> _Exercise_
What you return must be the data below, word for word, without any images.

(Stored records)
***
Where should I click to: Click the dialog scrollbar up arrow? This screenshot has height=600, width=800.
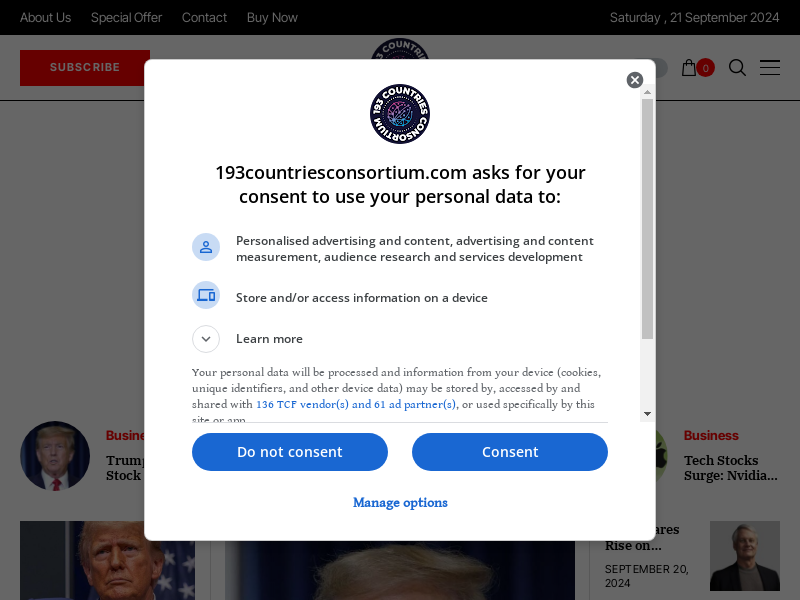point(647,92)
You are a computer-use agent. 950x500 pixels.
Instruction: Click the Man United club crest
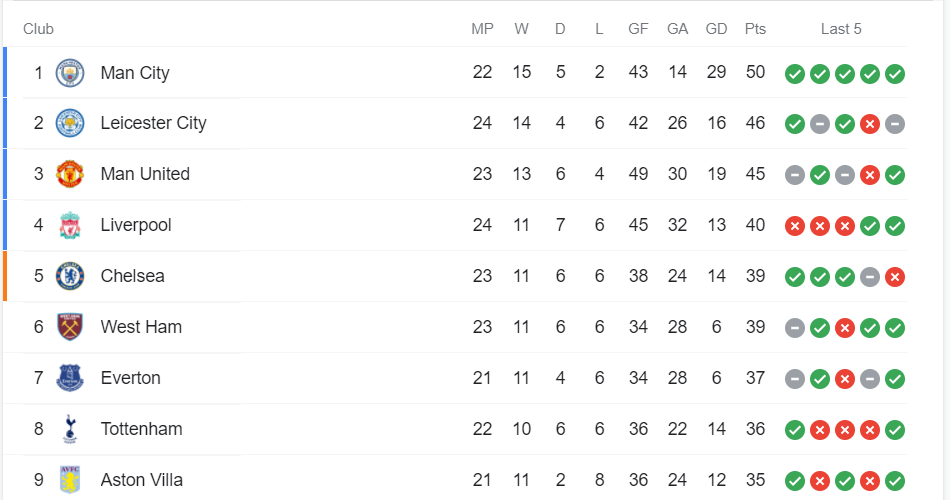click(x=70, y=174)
***
> _Expected answer_
Where should I click to: Click the dialog scrollbar up arrow? This screenshot has height=600, width=800.
point(647,92)
You are a computer-use agent. 950x500 pixels.
Instruction: Click the Man United club crest
click(x=70, y=174)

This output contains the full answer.